III – as circunstâncias da pessoa investigada, ré ou condenada prejudiquem o cumprimento da medida, em razão de questões culturais, dificuldade de compreensão sobre o funcionamento do equipamento ou sobre as condições eventualmente impostas, tais como:
a) condição de saúde mental;
b) uso abusivo de álcool ou outras drogas; e
c) quando se tratar de pessoas indígenas ou integrantes de comunidades tradicionais.
Art. 9o Ao determinar a medida de monitoramento eletrônico, o juiz expedirá o respectivo mandado, nos termos do modelo anexo à presente resolução, estabelecendo, no caso de haver condições técnicas, a coleta de biometria para atualização da identificação civil e a coleta de material genético, nos termos do artigo 9o-A da Lei de Execução Penal.
Parágrafo único. Em até 180 (cento e oitenta) dias, o CNJ possibilitará a expedição do mandado de monitoramento pelos sistemas informatizados de tramitação processual.
Art. 10. O Poder Judiciário manterá interlocução constante com a Central de Monitoramento Eletrônico acerca da disponibilidade dos equipamentos de monitoramento.

**Requisitos:**
A. Responda com base no trecho da resolução sobre monitoramento eletrônico:
(i) Em quantos dias o CNJ possibilitará a expedição do mandado de monitoramento pelos sistemas informatizados?
(ii) Com qual órgão o Poder Judiciário manterá interlocução constante sobre a disponibilidade dos equipamentos?
(iii) Qual artigo da Lei de Execução Penal é citado a respeito da coleta de material genético?
B. Liste todas as situações enumeradas nas alíneas do trecho da resolução sobre monitoramento eletrônico.
C. Transcreva o trecho da resolução sobre monitoramento eletrônico a partir das palavras "Art. 9o Ao determinar" e pare após "equipamentos de monitoramento.".

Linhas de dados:
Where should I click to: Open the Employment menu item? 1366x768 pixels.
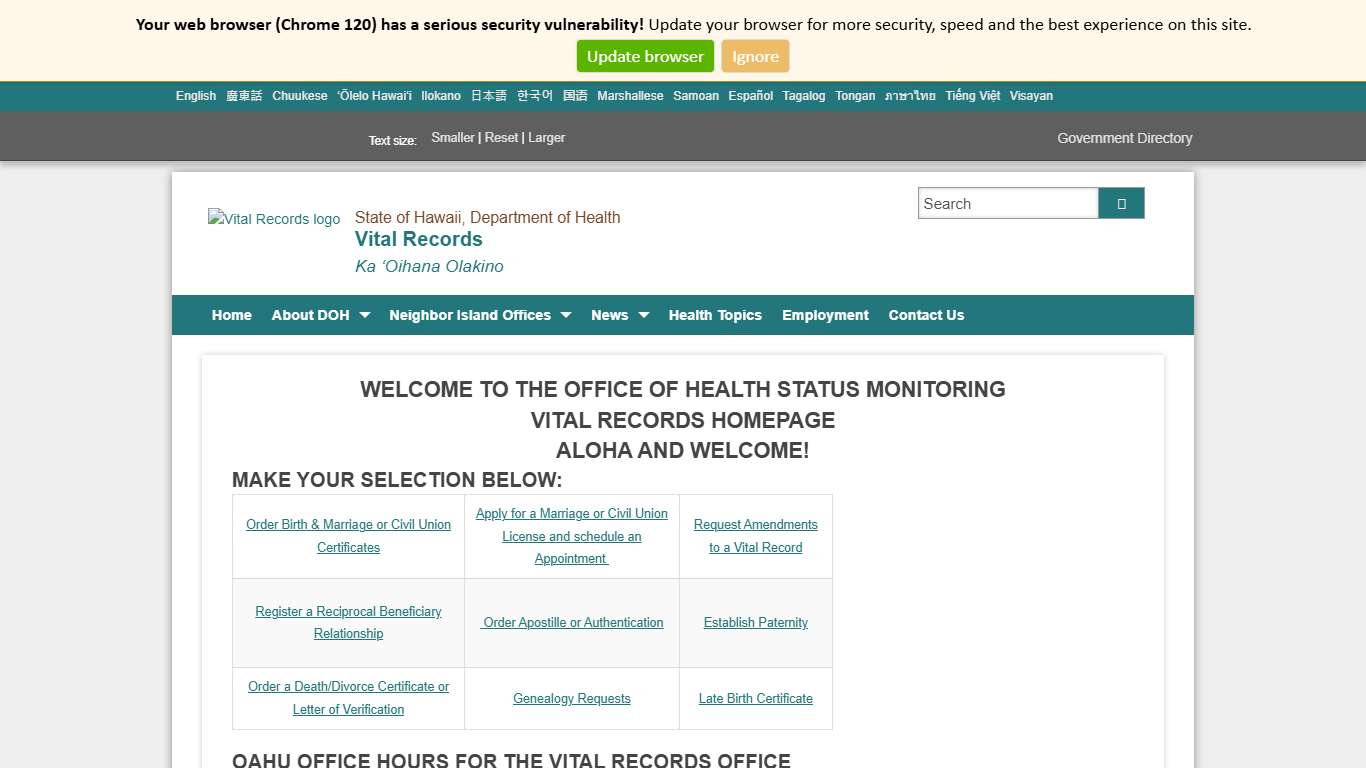(x=825, y=315)
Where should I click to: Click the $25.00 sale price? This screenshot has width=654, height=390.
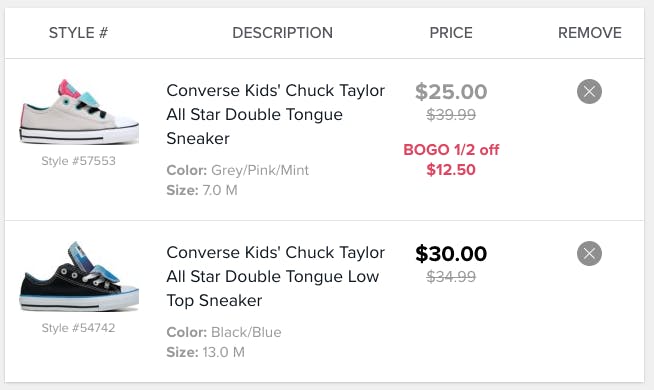tap(451, 92)
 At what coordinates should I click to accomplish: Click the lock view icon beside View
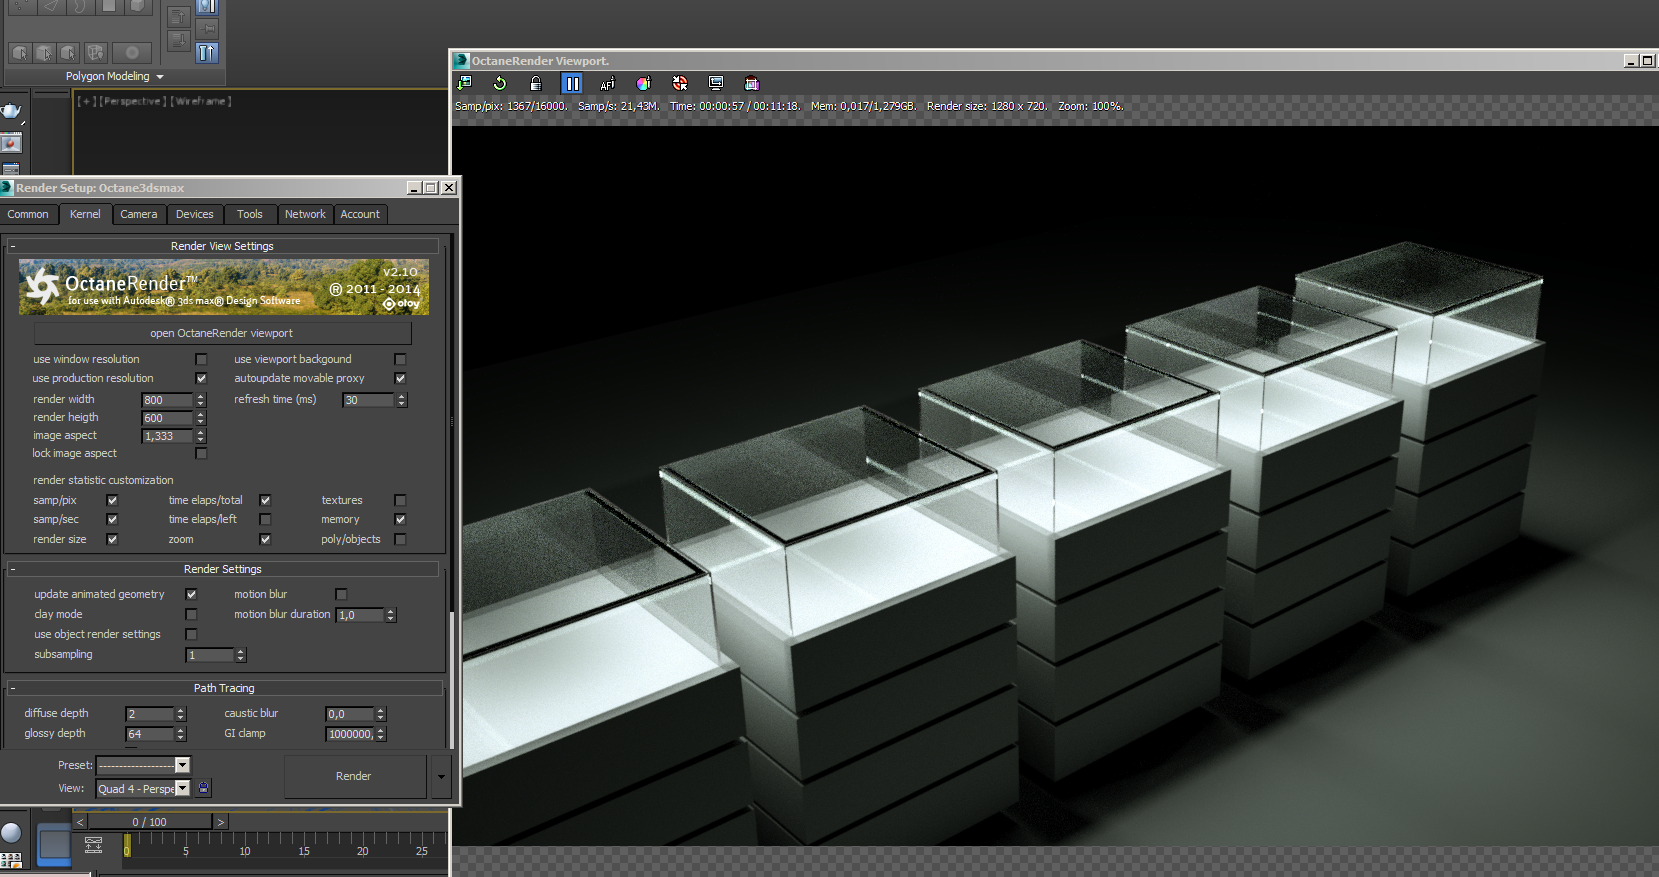click(x=203, y=788)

**Soluções desenvolvidas:**
A.
(i) Em até 180 (cento e oitenta) dias.
(ii) Com a Central de Monitoramento Eletrônico.
(iii) O artigo 9o-A.

B.
a) condição de saúde mental
b) uso abusivo de álcool ou outras drogas
c) quando se tratar de pessoas indígenas ou integrantes de comunidades tradicionais

C.
Art. 9o Ao determinar a medida de monitoramento eletrônico, o juiz expedirá o respectivo mandado, nos termos do modelo anexo à presente resolução, estabelecendo, no caso de haver condições técnicas, a coleta de biometria para atualização da identificação civil e a coleta de material genético, nos termos do artigo 9o-A da Lei de Execução Penal.
Parágrafo único. Em até 180 (cento e oitenta) dias, o CNJ possibilitará a expedição do mandado de monitoramento pelos sistemas informatizados de tramitação processual.
Art. 10. O Poder Judiciário manterá interlocução constante com a Central de Monitoramento Eletrônico acerca da disponibilidade dos equipamentos de monitoramento.